La muerte de León Felipe fue una triste noticia. Con él se iba prácticamente una pléyade de poetas de la dimensión humana y literaria de Federico García Lorca, Miguel Hernández, y Antonio Machado. Aprendí de memoria algunos de sus poemas memorables y los dije, en voz alta pero huyendo de la declamación, en múltiples ocasiones, en especial el largo monólogo titulado ¡qué lástima! Todo ello me llevó a acariciar intensamente la idea de conocer al poeta, aprovechando la estancia en el D.F. del Padre González Salas, quien en su carácter de hombre de letras tuvo fácil acceso a su dirección en la calle Miguel Shultz, de la colonia Cuauhtémoc.

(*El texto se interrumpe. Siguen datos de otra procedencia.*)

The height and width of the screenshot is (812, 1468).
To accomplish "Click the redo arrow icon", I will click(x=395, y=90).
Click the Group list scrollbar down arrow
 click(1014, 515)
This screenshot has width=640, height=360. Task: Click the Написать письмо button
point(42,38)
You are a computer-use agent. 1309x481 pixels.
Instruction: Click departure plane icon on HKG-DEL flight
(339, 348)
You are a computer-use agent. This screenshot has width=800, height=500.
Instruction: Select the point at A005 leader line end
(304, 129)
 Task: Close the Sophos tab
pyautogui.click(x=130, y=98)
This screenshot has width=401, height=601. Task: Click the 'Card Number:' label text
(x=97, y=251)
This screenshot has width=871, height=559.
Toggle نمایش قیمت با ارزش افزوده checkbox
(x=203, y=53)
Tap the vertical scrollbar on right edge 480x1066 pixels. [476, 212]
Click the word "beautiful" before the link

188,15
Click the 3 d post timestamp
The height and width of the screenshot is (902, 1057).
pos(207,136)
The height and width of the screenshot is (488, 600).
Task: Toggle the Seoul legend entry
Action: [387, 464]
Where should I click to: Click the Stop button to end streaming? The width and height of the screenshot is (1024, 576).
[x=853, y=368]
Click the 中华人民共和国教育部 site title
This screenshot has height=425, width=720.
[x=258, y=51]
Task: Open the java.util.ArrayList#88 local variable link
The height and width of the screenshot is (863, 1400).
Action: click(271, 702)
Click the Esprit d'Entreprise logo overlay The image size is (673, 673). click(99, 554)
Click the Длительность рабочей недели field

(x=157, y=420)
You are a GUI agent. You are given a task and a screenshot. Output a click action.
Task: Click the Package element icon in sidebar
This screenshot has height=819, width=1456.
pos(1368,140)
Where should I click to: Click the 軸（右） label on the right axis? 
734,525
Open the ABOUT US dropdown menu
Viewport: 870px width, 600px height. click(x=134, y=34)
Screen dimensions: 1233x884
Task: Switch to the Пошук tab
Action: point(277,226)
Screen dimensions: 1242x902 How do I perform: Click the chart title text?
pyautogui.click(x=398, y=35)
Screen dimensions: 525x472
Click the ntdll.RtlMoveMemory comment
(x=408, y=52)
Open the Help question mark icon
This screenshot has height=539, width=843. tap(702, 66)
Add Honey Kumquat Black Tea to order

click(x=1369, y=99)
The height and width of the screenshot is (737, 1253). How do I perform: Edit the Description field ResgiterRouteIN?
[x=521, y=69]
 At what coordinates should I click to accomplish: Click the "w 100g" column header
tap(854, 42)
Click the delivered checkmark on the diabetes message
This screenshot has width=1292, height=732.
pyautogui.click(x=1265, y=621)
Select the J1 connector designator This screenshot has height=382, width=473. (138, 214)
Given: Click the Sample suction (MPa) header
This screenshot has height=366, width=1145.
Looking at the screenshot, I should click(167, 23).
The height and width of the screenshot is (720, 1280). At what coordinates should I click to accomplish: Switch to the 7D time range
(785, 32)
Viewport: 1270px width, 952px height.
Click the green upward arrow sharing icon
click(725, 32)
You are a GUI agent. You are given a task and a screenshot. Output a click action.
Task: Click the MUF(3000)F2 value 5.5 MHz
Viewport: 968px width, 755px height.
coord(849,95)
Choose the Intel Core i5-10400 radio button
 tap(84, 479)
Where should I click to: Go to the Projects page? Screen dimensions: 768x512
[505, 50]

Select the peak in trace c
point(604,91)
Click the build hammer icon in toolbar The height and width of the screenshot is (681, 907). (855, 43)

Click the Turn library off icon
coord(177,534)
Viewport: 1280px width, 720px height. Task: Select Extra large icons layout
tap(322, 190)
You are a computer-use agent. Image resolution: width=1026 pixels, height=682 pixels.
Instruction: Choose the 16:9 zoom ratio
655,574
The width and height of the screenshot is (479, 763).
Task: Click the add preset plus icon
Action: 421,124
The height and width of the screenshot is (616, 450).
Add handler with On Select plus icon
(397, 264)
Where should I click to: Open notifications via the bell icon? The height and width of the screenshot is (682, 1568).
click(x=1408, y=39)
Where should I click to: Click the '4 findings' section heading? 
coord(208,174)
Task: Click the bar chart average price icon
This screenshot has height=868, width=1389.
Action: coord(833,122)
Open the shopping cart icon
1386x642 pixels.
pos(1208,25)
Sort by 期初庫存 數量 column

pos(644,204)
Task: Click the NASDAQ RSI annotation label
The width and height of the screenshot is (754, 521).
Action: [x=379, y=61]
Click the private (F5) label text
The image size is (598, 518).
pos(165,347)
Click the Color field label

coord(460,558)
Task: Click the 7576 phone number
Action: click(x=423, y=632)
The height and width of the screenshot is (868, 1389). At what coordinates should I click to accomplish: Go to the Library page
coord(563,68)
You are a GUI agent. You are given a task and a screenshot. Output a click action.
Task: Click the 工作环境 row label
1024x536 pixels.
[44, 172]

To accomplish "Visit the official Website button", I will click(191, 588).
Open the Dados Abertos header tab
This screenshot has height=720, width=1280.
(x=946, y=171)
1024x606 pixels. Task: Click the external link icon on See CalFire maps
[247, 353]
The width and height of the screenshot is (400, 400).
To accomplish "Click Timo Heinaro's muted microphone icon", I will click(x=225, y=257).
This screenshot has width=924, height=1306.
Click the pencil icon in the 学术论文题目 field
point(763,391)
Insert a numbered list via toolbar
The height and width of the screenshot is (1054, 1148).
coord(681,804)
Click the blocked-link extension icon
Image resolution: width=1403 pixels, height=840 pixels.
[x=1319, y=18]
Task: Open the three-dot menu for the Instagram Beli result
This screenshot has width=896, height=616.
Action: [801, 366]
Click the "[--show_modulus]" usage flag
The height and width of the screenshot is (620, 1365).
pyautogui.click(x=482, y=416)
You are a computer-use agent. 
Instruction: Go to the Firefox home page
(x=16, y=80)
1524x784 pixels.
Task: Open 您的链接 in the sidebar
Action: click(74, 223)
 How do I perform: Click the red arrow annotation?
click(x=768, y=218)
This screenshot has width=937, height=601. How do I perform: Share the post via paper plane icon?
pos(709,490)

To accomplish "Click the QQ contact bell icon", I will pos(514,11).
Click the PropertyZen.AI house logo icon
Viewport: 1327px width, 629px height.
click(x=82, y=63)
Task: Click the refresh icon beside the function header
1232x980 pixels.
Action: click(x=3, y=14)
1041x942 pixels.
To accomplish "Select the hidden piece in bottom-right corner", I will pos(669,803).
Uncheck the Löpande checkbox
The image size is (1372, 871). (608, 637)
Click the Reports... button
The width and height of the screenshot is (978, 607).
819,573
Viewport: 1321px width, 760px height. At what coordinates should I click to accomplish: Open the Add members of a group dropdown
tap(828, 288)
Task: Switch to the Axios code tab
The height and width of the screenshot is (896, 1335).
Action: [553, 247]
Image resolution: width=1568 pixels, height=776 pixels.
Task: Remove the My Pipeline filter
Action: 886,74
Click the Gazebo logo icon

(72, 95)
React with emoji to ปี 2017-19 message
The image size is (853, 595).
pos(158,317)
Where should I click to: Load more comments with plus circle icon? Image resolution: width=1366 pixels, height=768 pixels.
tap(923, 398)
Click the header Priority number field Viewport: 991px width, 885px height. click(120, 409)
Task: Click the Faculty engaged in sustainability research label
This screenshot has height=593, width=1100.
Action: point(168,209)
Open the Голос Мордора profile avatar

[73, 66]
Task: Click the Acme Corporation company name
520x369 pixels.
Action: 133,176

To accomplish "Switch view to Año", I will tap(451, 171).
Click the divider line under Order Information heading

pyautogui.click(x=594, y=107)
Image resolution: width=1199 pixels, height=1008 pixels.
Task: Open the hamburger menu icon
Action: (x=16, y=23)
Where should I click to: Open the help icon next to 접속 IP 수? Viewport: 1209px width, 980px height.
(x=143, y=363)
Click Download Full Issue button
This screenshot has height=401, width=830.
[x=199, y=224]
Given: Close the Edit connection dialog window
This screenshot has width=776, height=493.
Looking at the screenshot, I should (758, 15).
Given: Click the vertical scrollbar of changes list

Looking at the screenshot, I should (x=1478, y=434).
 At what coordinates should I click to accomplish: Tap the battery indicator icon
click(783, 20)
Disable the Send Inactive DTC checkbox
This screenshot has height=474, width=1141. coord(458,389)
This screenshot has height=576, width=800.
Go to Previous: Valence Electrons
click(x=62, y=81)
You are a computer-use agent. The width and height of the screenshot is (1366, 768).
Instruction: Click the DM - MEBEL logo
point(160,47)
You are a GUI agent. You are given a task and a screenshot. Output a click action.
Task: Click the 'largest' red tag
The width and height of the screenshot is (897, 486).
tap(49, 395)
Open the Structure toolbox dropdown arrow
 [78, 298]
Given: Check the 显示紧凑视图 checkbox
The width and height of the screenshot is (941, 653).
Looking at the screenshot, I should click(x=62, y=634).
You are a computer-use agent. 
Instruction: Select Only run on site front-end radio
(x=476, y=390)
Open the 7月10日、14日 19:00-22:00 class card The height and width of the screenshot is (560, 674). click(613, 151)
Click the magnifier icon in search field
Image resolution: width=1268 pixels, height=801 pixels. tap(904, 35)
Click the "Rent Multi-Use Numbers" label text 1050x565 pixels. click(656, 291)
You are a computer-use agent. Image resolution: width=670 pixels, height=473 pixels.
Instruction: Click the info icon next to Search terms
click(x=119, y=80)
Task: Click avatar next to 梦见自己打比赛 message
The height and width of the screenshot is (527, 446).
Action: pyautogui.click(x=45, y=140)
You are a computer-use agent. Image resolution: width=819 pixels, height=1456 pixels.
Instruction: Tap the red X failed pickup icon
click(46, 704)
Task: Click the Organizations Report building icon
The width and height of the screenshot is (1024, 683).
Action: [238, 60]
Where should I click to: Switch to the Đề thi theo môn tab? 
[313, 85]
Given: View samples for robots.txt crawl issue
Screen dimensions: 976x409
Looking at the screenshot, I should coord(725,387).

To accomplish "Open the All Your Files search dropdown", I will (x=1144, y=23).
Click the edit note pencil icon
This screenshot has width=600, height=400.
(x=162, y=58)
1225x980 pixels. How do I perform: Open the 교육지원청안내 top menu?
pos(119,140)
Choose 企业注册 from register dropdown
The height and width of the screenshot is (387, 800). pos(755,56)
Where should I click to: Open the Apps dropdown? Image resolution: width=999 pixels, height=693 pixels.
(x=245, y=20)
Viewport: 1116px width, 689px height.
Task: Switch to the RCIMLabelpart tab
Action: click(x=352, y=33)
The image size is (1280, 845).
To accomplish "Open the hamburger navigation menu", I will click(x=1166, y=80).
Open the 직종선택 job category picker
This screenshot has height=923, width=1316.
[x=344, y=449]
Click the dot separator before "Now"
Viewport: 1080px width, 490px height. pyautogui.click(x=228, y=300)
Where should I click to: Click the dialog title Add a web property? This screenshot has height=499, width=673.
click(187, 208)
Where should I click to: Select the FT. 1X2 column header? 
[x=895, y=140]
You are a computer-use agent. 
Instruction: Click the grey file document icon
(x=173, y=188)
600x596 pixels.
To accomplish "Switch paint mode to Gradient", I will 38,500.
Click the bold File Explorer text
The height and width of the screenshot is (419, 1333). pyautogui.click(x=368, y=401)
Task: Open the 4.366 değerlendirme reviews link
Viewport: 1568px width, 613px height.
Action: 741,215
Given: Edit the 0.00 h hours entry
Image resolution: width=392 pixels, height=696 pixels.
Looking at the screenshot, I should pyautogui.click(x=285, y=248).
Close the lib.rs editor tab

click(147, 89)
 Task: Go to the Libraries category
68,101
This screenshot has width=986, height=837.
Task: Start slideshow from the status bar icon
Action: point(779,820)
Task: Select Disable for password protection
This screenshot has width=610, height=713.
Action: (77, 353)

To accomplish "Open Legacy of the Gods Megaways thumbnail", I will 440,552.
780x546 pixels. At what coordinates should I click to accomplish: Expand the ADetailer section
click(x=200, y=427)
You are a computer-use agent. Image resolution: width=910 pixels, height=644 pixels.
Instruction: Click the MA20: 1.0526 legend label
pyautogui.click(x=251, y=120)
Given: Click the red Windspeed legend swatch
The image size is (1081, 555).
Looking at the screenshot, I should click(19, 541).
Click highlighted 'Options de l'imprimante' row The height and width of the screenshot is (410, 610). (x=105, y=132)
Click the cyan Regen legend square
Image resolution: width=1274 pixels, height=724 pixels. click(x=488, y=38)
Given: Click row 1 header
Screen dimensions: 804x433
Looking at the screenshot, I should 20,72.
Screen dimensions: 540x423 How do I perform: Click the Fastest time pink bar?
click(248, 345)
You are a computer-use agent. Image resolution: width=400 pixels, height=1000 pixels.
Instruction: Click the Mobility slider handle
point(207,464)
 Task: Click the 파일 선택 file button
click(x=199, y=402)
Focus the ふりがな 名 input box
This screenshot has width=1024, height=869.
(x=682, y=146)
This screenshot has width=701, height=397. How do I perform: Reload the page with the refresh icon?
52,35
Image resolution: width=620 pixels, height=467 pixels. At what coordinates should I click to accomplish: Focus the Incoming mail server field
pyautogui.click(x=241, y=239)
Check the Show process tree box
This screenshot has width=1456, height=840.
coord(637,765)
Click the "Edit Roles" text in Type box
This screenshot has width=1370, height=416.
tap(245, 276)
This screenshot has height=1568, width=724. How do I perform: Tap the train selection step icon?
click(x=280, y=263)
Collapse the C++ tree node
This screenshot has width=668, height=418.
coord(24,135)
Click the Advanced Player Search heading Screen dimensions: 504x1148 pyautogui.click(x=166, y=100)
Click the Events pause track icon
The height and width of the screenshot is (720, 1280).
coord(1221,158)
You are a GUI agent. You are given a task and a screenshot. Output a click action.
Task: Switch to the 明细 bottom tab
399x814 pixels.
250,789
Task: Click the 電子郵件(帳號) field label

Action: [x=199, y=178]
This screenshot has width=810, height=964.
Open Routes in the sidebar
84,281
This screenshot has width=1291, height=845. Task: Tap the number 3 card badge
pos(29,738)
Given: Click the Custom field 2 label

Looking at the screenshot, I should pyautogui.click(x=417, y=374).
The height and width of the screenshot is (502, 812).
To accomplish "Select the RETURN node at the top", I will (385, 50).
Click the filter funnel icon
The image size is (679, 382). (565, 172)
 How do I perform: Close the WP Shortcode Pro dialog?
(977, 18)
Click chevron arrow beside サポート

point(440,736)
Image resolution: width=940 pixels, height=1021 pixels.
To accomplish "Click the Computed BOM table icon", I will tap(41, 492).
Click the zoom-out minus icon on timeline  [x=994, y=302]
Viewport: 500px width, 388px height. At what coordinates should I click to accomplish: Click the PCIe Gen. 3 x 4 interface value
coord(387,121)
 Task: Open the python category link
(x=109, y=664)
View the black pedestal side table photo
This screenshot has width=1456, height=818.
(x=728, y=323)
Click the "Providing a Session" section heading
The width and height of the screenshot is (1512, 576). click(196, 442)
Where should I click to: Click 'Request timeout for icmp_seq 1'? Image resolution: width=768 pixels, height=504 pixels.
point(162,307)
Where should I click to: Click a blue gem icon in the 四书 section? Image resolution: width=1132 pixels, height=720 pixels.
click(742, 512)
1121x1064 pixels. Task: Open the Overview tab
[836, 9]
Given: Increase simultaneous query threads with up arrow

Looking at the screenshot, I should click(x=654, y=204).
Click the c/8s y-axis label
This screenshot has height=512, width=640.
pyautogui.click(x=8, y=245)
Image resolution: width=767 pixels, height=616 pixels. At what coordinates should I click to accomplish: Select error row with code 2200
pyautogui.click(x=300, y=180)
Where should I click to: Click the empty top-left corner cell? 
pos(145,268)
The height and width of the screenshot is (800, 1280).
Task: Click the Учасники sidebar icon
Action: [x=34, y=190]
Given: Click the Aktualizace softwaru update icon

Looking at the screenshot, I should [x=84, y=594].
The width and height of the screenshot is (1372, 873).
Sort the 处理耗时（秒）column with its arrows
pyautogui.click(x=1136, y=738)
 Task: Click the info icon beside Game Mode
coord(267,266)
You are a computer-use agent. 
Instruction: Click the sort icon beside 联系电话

Y hasta allí lo «arrastré» prácticamente, con mi tozudez adolescente, como si se tratara de acudir en busca de una estrella de rock.

León Felipe habitaba en un segundo piso casi desnudo, sin muebles, con pilas de periódicos «Granma» y revistas «Bohemia» y «Cuba» que formaban columnas repartidas por la pequeña estancia. Pero no nos engañemos, no se trataba de un escritor comunista, si acaso de un ácrata cristiano. Nos abrió la puerta una anciana empleada doméstica mal encarada. El Padre se cuidó de no presentarse como presbítero, para no asustar al viejo poeta blasfemo; León Felipe, como profundo seguidor del Cristo pobre, y además víctima de la curia franquista, mantenía vigente su crítica a la burocracia y a los lujos mundanos de la iglesia católica.

La enfurruñada señora nos dijo que el poeta estaba en cama y no recibía visitas, pero que lo consultaría. En un gesto amable nos dejó en el rellano con la puerta abierta. A los pocos nos dijo que pasáramos, pero que no le fatigáramos mucho. Atravesamos el umbral con una emoción enorme y contenida. León Felipe reposaba en un cuarto diminuto que daba a un pequeño balcón. La cama era muy estrecha. Sobre ella pendía un dibujo objeto de numerosas anécdotas. Los trazos eran de Picasso y habían sido un regalo del gran malagueño al torero Carlos Arruza, sobrino del poeta, que sabía todo de lidias y nada de pintura.

Picasso habría pergeñado ese bello y pequeño diseño durante una presentación en Arles del malogrado matador, quien lo habría transportado hasta México, ignorante bien a bien de su enorme valor, hasta regalárselo a su vez a León Felipe. El Padre González Salas decía que también había un crucifijo en la pared. No me acuerdo. En realidad es un milagro que pueda contar detalles de ese encuentro, sumido como estaba en la fuerte impresión de hablar con esa figura portentosa del exilio español. León Felipe pidió que me sentara a su lado y empezó a decir frases muy dulces. Parecía la visita de un nieto a un abuelo moribundo. No sé más. Me despedí dándole un beso en la frente. León Felipe lucía su proverbial barba encanecida; estaba muy delgado, y hablaba apenas con un hilo de voz, dejando atrás la buena fama de un vozarrón de cómico de la legua, particularmente tronante.

Esto sucedió hace 40 años y ya lo había contado, de otra manera, precisamente entonces. Fue mi primera crónica publicada en un órgano informativo. El texto, con el mismo nombre, apareció en una revista semanal de Tampico, que se llamó «Satélite», cuyo director se mereció una bronca por haberme dado cobijo. Mi padre le recriminó «dar alas» a un estudiante poco aplicado, con infatuaciones de aprendiz de poeta.

NOTA: el fragmento de poema del epígrafe, que pertenece a un bello texto de León Felipe musicalizado por Serrat, fue encontrado, manuscrito, en el diario del Ché Guevara en Bolivia, sin el nombre del y hubo despachos de prensa que se lo atribuyeron al guerrillero argentino.